Castro's death could mean more than just a question of what happens inside Cuba. If Fidel thinks that his brother Raul inherits the leadeship of more than an island just because Fidel wants it so, he may have made a mistake in misjudging the good will of his Venezuelan ally Hugo Chavez. Hugo may have bigger goals than just being a side kick forever.

This article says the Hugo Chavez will certainly cry a lot when Castro finally dies. But that Chavez will want to be the leader of the Axi of El Vil when the aging communist gunslinger is gone. Castro had his day, but Cuba is no longer the vanguard of Latin American revolutionary thought:

Chavez sees this as old Communism, and he is the future. He is the Bolivarian revolutionary learning from his Communist forefathers’ mistakes — save for the fundamentally-flawed-philosophy one — and thinking beyond even his own Venezuela. He is quashing opposition, press and even clergy with such slick spin to successfully delude outsiders into believing that he is a humanitarian who has perfected socialism — not the power-ravenous megalomaniac who claims even Jesus Christ was a socialist revolutionary.

Chavez fancies himself the cult of personality that will eclipse the long-fading allure of Castro; he fantasizes about being the larger-than-life leader who can unite even the most stubborn and independent Latin American countries into the United States of Hugo.

While the Cuban regime has faded into oblivion on the world stage, languishing in relative isolation, Chavez has taken a different tack. Around the globe he goes, drumming up support and making bosom buddies in some of the most despicable regimes that exist. His most recent tour has included Belarus and Vietnam; missile-lobbing North Korea only got scratched off the list at the last minute (not for a lack of mutual desire). And, of course, Chavez spent his 52nd birthday on Friday whooping it up in Iran. While his ministers made energy deals and hashed out eleven memoranda of understanding with the Islamic Republic, Chavez got to spend some cozy time with another nuclear-happy global threat, President Mahmoud Ahmadinejad.

But crowns are not just passed along because Castro dies and Hugo gives a fiery speech denouncing America and has visa stamps for visits to the outlaws of the world. Hugo will have to seize the crown by action that confirms his revolutionary credentials. Hugo needs something tangible. And something he thinks is achievable with few bad consequences following.

So if I was in charge of the Netherlands, given past Chavez sabre rattling, I'd reinforce the garrisons of the Dutch West Indies (Aruba, Bonaire, and CuraƧao).
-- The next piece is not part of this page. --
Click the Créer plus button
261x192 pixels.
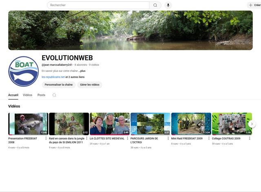[254, 5]
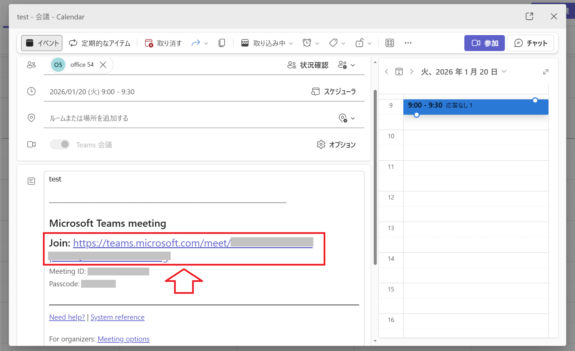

And ask America to send an expeditionary strike group to the region for a little joint exercise while Castro is in the hospital.

If leadership of the Axis of El Vil isn't in Castro's will, I'd worry that Hugo skips probate and grabs the family silver while everone is distracted.

Hugo may be a posturing fool. But he is a posturing fool with oil, delusions of grandeur, and oil over $70 per barrel. Not a good combination if Hugo thinks he spots his chance to enter the history books.